Tant que ce caractère trouble est conservé, que le lecteur ne sait pas quoi penser d'elle, Emma Frost est une anti-héroïne fascinante. Cela requiert une écriture ciselée et Leah Williams, que je découvre ici, l'a bien compris. Elle met en scène l'ex-Reine Blanche du Club des Damnés dans son rôle favori, celui d'une arnaqueuse que personne, même avec toute la prudence qu'elle inspire, ne peut entraver.
A l'image de son plan pour démanteler le Hellfire Club (qui a été éprouvé par une agression de Magneto dans un précédent numéro de X-Men Black), il s'agit moins de faire le Bien que de le faire à sa façon, c'est-à-dire en prenant les rênes du pouvoir, en conquérant une place qui lui permettra d'orchestrer une révolution de velours - bien que les X-Men soient complètement dupés au passage et légitimement dubitatifs face à la promesse d'Emma que ses intentions soient pacifiques.
La construction de l'histoire emprunte logiquement à celle du heist movie, le film de braquage, sauf qu'au lieu d'attaquer une banque, Emma Frost démantèle une organisation et remplace son chef. Le propos est doublement savoureux car elle a été la disciple de Sebastian Shaw et elle le destitue en plein mouvement #MeToo. D'ailleurs, je dois me corriger car dans mon résumé, je dis qu'elle prend le titre de Reine Noire alors que dans le texte Emma se proclame nouveau Roi Noir, signe qu'elle renverse le pouvoir masculin.
Pour illustrer ce récit, il fallait bien Chris Bachalo, si souvent associé au mutants. Il a l'occasion ici de dessiner Rogue, son personnage favori chez les X-Men, mais surtout donc Emma Frost auquel il donne d'abord un improbable look, visiblement inspiré par Lady Gaga (platform shoes de rigueur), avant de l'animer dans son habit virginal et de la revêtir en noir. Le résultat est à la fois d'un érotisme indéniable mais aussi d'une classe absolue.

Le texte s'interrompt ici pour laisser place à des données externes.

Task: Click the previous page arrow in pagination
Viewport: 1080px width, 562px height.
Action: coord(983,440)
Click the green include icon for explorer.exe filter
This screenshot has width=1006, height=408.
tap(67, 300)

Bachalo fait sobre au niveau du découpage, mais enchaîne des pages qui respirent d'une malice irrésistible, comme lorsque Emma grimpe les étages du palace en ascenseur, s'arrêtant ponctuellement pour manipuler psychiquement les pensionnaires de l'endroit avant d'essuyer les tirs nourris des gardes du corps de Shaw. Sa confrontation avec ce dernier, dans sa chambre, offre un moment mémorable où le lecteur croit qu'elle va échouer puis la voit renverser la situation.
Néanmoins, on le sent, c'est encore le travail d'un artiste convalescent puisque Bachalo est épaulé par pas moins de cinq encreurs et quatre coloristes ! Mais franchement, c'est un régal.
Comme l'est cet épisode, qui donne à voir une formation des X-Men qu'on aimerait retrouver et replace Emma Frost dans une position passionnante.